GPR at Castle Pulverbatch: Castle Pulverbatch is recognised as one of the finest examples of a motte and bailey castle in the county. In 2017 a programme of geophysical survey and UAV survey at Castle Pulverbatch, funded by the Castle Studies Trust, took advantage of recent scrub clearance by the Friends of Castle Pulverbatch. Detailed resistivity and magnetometry survey was undertaken of all available areas in both the inner bailey on the northeast side of the motte, and the large outer bailey that lies to the northwest. This work was supplemented in 2018 by a ground penetrating radar (GPR) survey supported by a grant from the Shropshire Archaeological and Historical Society.

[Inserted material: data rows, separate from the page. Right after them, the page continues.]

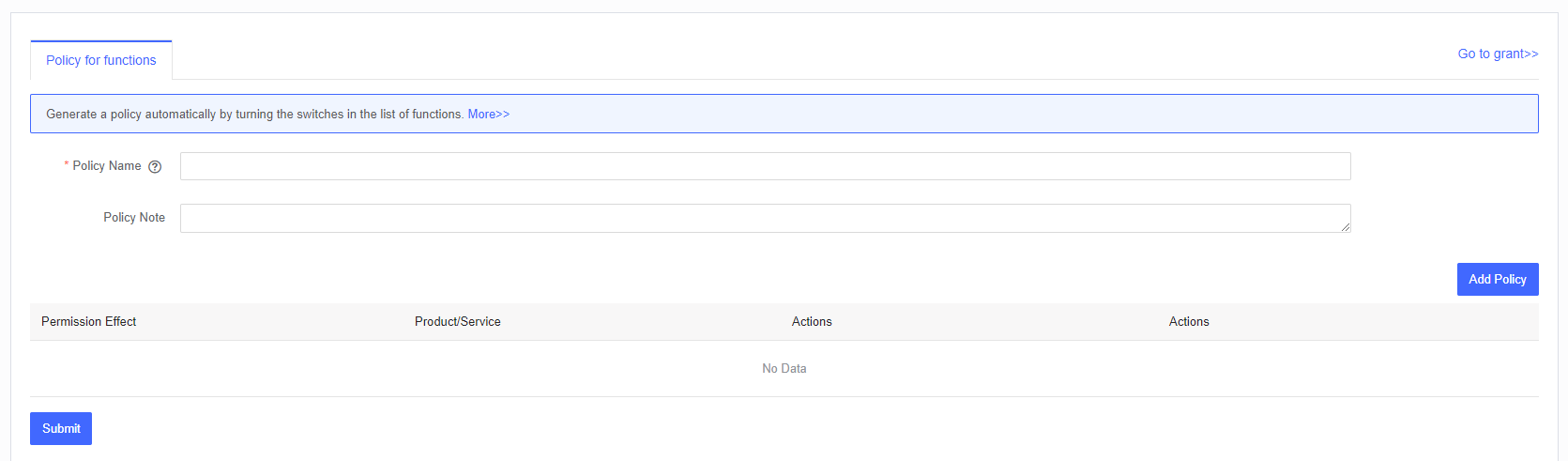Click the last Actions column header
The width and height of the screenshot is (1568, 461).
click(1189, 321)
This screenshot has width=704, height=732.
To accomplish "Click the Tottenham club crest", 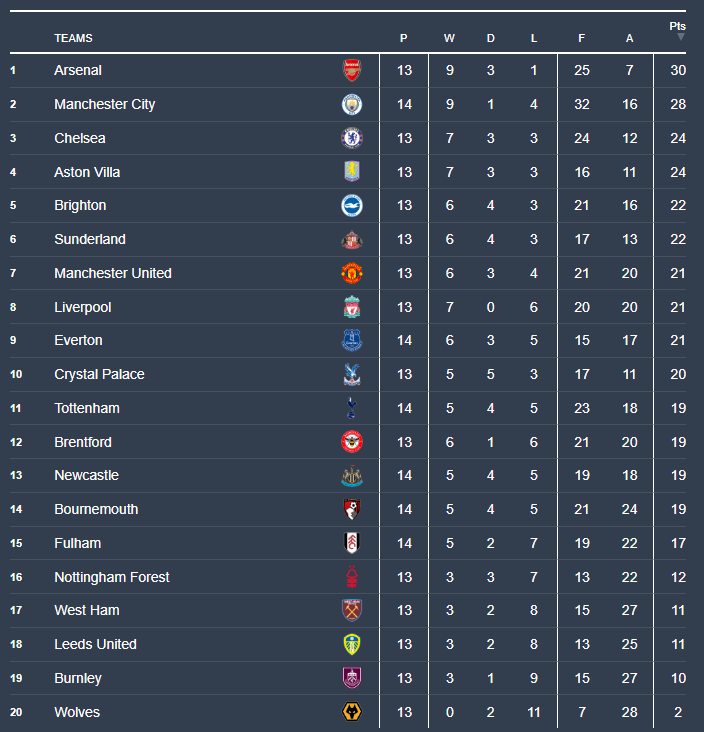I will coord(351,408).
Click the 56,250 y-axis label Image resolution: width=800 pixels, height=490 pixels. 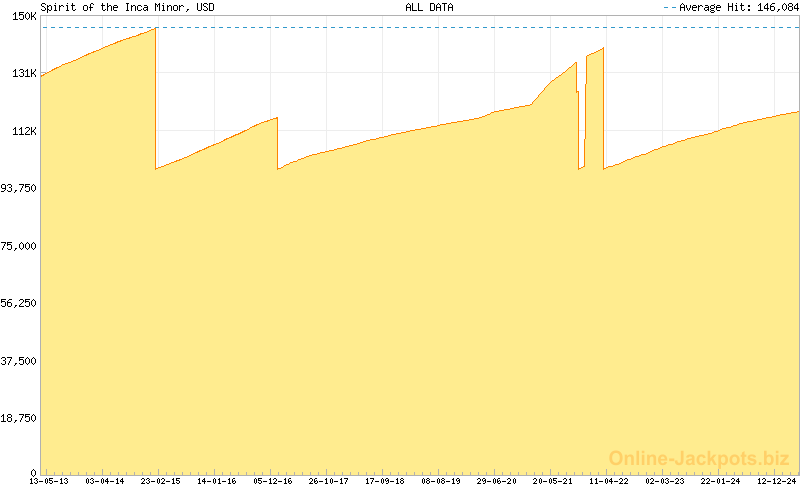[x=19, y=303]
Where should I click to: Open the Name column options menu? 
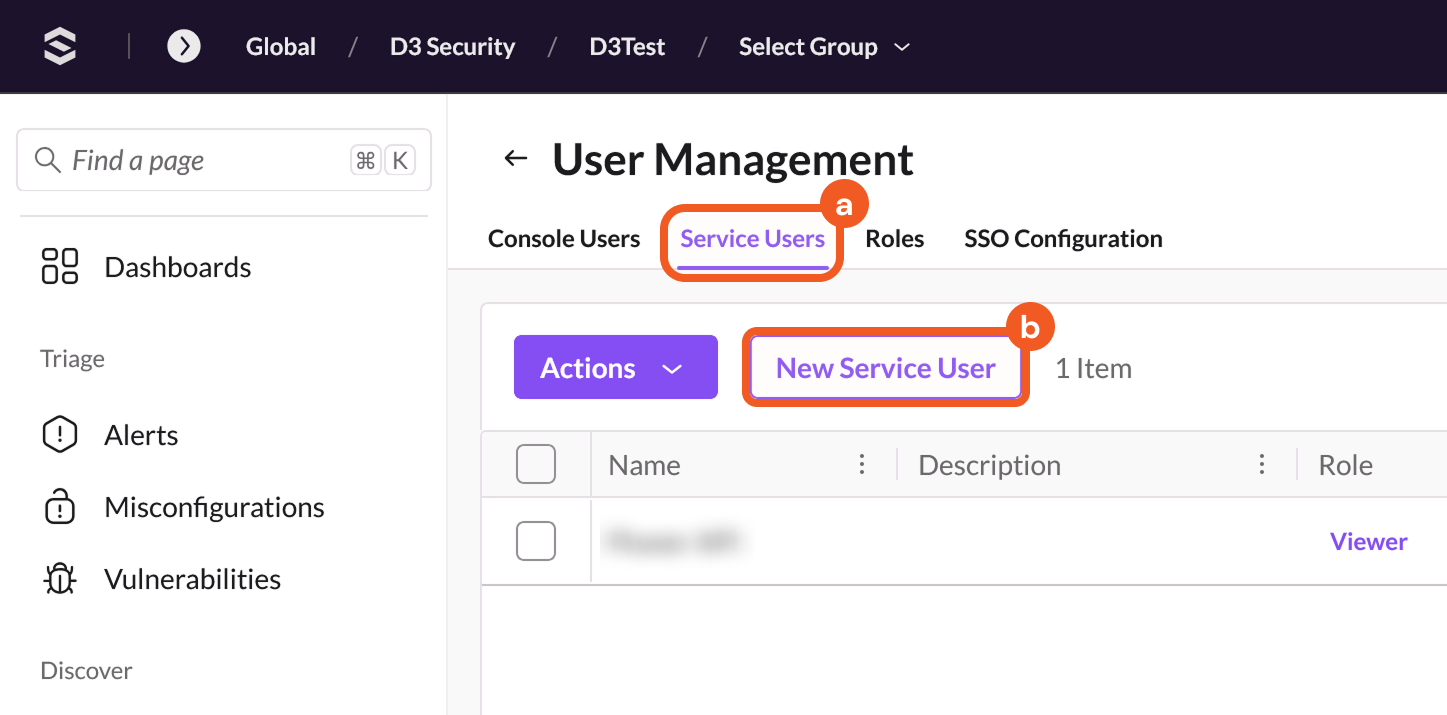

Analysis of the results suggest in situ building material, particularly within the inner bailey, coinciding with earthwork features seen on the drone survey. The results of this study have been published in the latest Transactions (vol. 93 for 2018, pp31-44).
Purchase of Lacon Childe of Kinlet deeds and documents: As a result of financial support from the Shropshire Archaeological and Historical Society and Shropshire Family History Society, in 2016 Shropshire Archives was able to purchase an important collection of Shropshire deeds and documents relating to the Lacon Childe family of Kinlet and dating from the 16th to the 19th centuries. It includes material on the parishes of Kinlet, Cleobury Mortimer and surrounding areas. The collection complements the existing holdings relating to the Lacon and Childe families held by Shropshire Archives in a number of different collections.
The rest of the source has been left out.